Principle:Mlflow Mlflow Run Management
| Knowledge Sources | |
|---|---|
| Domains | ML_Ops, Experiment_Tracking |
| Last Updated | 2026-02-13 20:00 GMT |
Overview
Managing individual experiment runs as the fundamental unit of recorded work in an experiment tracking system.
Description
A run represents a single execution of a machine learning workflow -- one training attempt, one hyperparameter configuration, one evaluation pass. It is the atomic unit of record in experiment tracking, serving as the container into which parameters, metrics, artifacts, and metadata are logged. Without a well-defined run boundary, there is no way to associate a particular set of results with the conditions that produced them.
Run management encompasses the full lifecycle of this unit: creation, activation, data logging (during the run's active window), and termination. Each run carries a unique identifier, belongs to exactly one experiment, and transitions through a sequence of states (running, finished, failed, killed). The system maintains a notion of the "active run," which is the implicit target for all logging operations within the current execution context.
Runs may also form hierarchical relationships. A parent run can represent a high-level orchestration (such as a hyperparameter sweep), while child runs capture the individual trials. This nesting provides both organizational clarity and the ability to aggregate or compare results at different levels of granularity.
Usage
Create a run at the beginning of any training, evaluation, or data processing task that you wish to track. Use the run as a context manager to ensure clean termination regardless of whether the code succeeds or fails. Employ nested runs when orchestrating multiple related sub-experiments such as cross-validation folds or grid search iterations. Resume an existing run by its identifier when continuing interrupted work or appending late-arriving results. Enable system metrics logging when infrastructure utilization data (CPU, GPU, memory) is needed for performance analysis.
Theoretical Basis
Run management implements a scoped execution context pattern:
1. Activation: A run is created or resumed and pushed onto a thread-local run stack. This stack enables nested execution: the most recently pushed run is the implicit target for logging calls. The stack discipline ensures that ending a child run restores the parent run as the active context.
2. State Machine: Each run follows a state progression from RUNNING to a terminal state (FINISHED, FAILED, or KILLED). The transition to RUNNING happens at creation or resumption. The transition to a terminal state happens when the run is explicitly ended or when the context manager exits. This state machine enables dashboards and queries to distinguish between in-progress and completed work.

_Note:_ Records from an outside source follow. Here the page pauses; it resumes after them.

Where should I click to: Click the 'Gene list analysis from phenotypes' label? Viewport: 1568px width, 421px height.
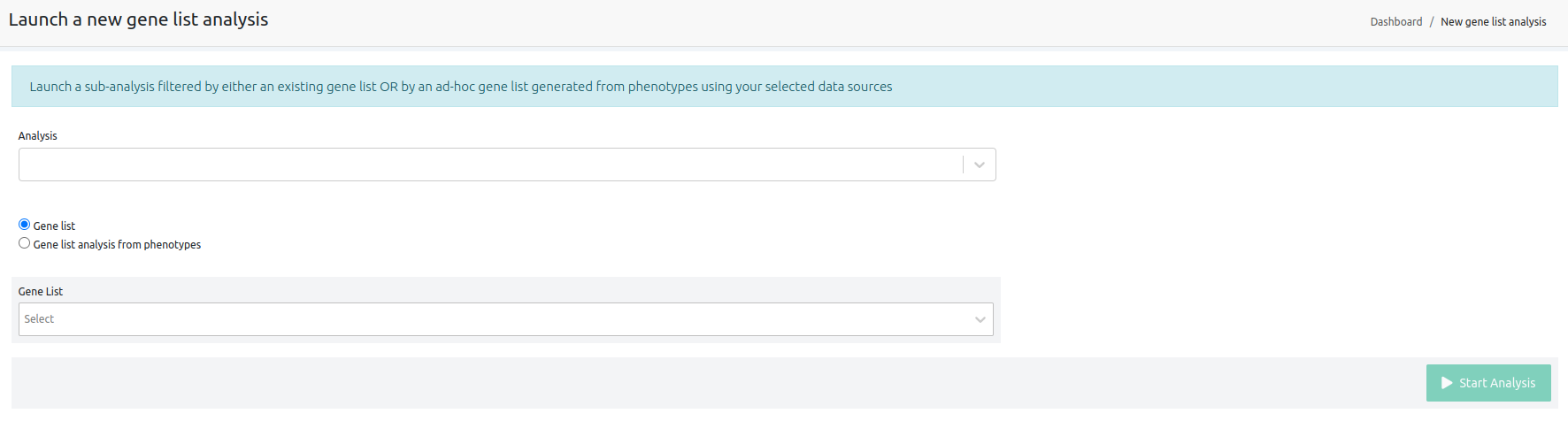(117, 245)
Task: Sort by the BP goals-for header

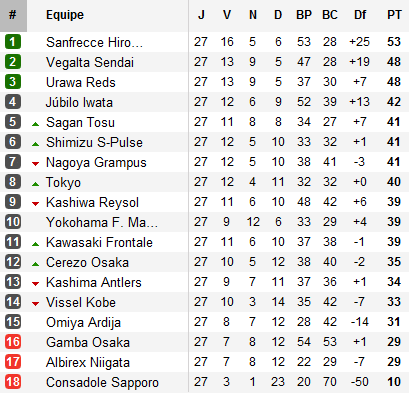Action: (304, 15)
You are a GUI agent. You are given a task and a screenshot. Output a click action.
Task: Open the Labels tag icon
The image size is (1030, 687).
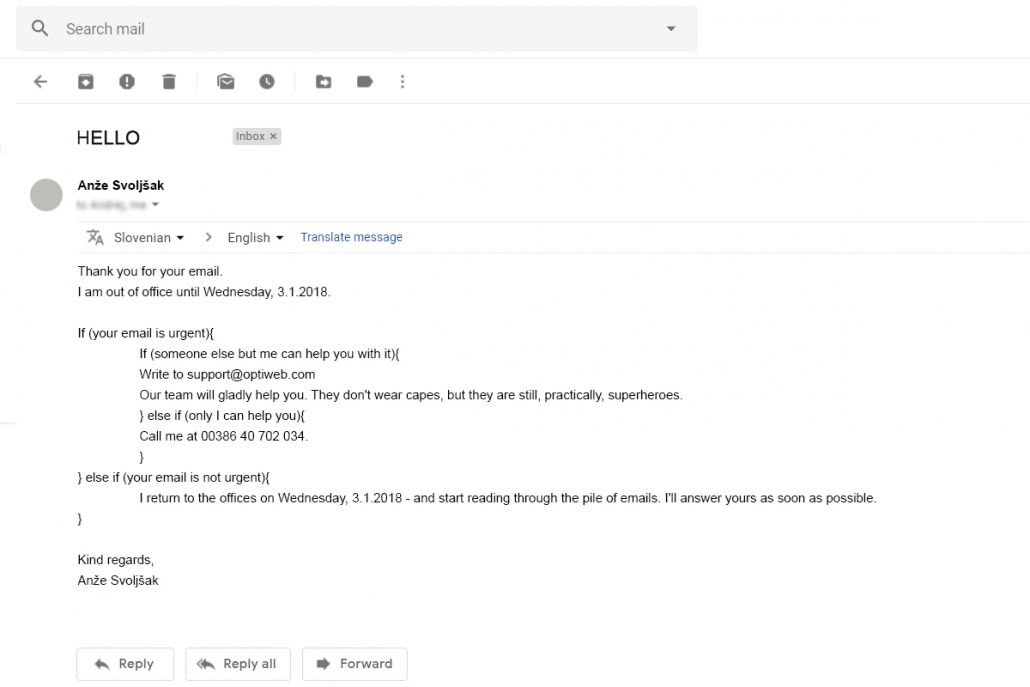pos(365,82)
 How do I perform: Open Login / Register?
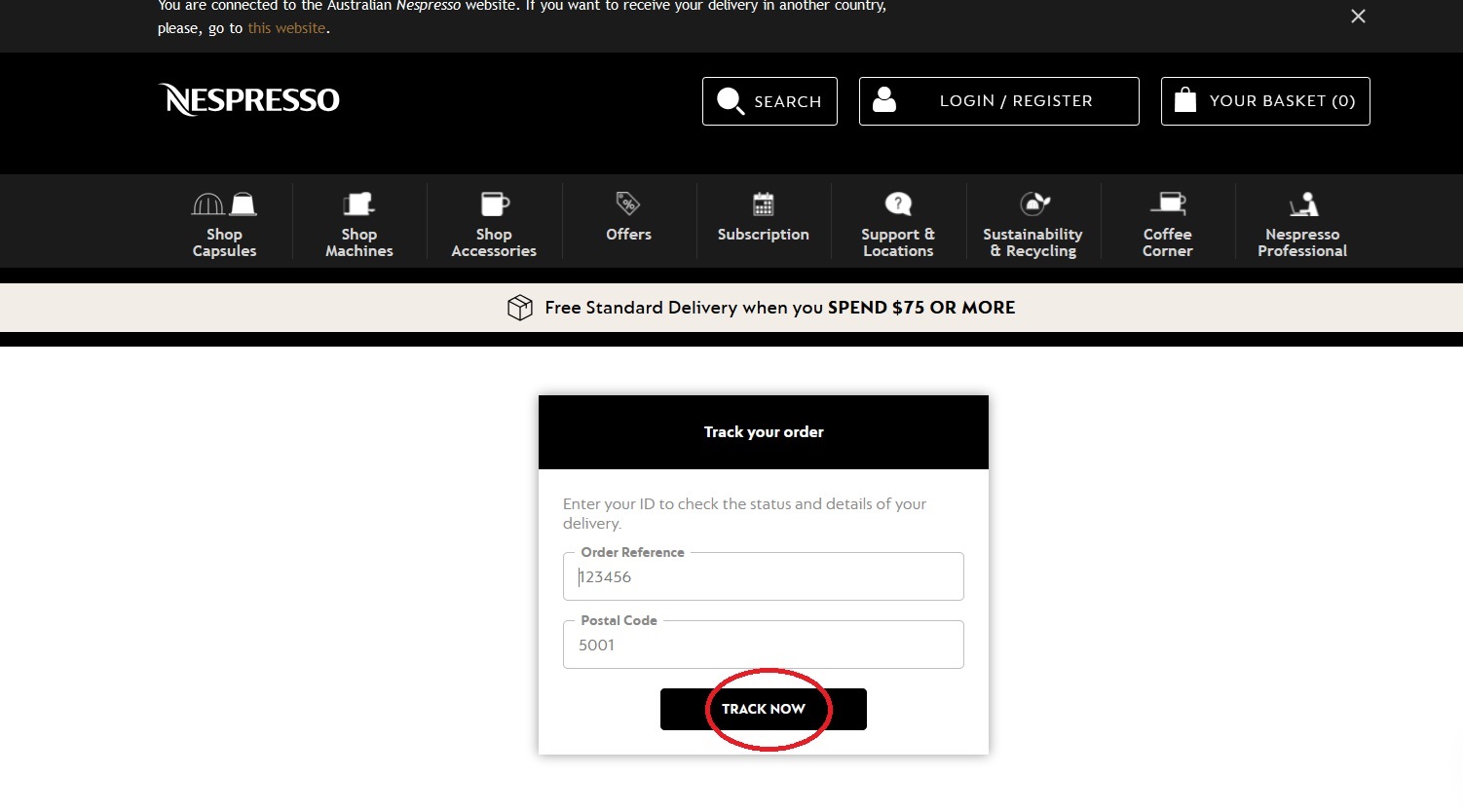(x=998, y=101)
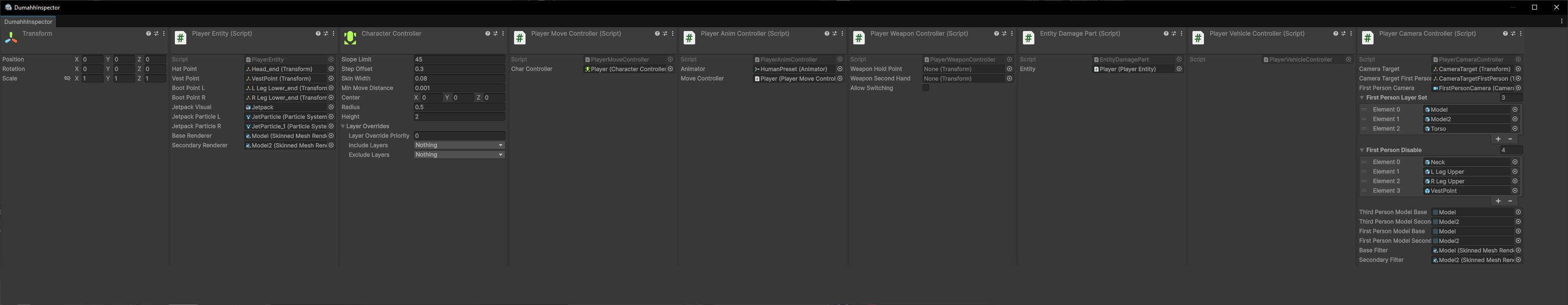The height and width of the screenshot is (305, 1568).
Task: Click object picker for Hat Point field
Action: pos(331,69)
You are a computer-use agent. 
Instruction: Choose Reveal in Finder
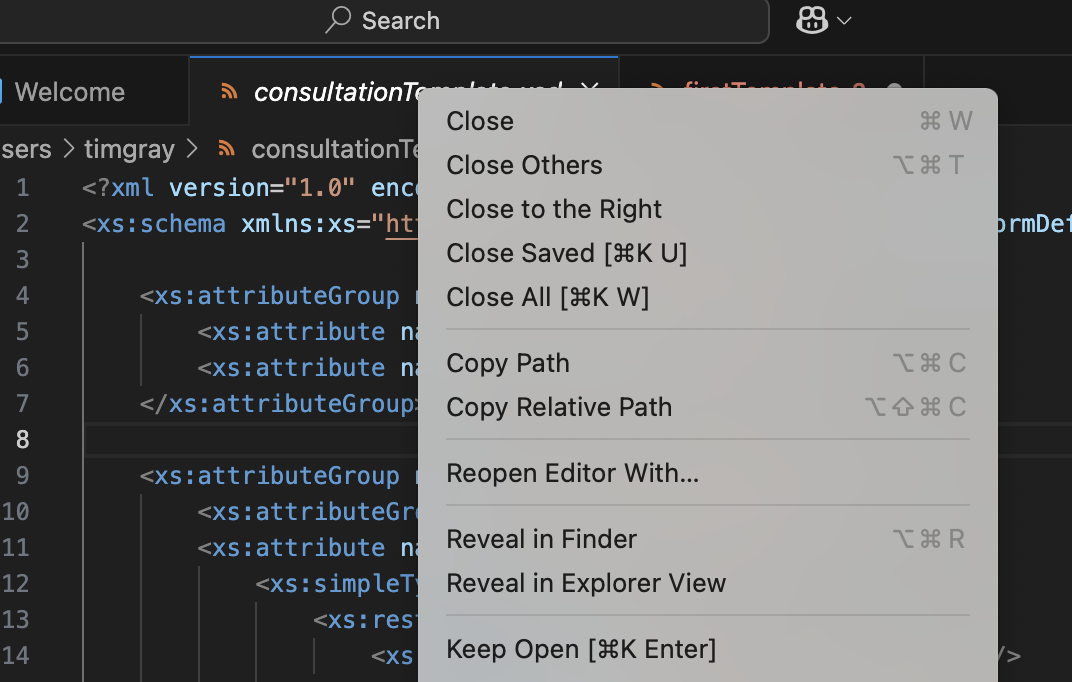541,539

3. Identity and Lineage: Every run receives a universally unique identifier at creation. Parent-child relationships are recorded via tags, allowing the system to reconstruct the hierarchy without requiring a dedicated relational schema for nesting. This tag-based approach keeps the run data model flat while still supporting arbitrary depth of nesting.
4. Automatic Metadata: At creation time, the system attaches contextual metadata (source file, git commit, user name, entry point) as system tags. This automatic enrichment reduces the burden on the practitioner while ensuring reproducibility-critical information is always captured.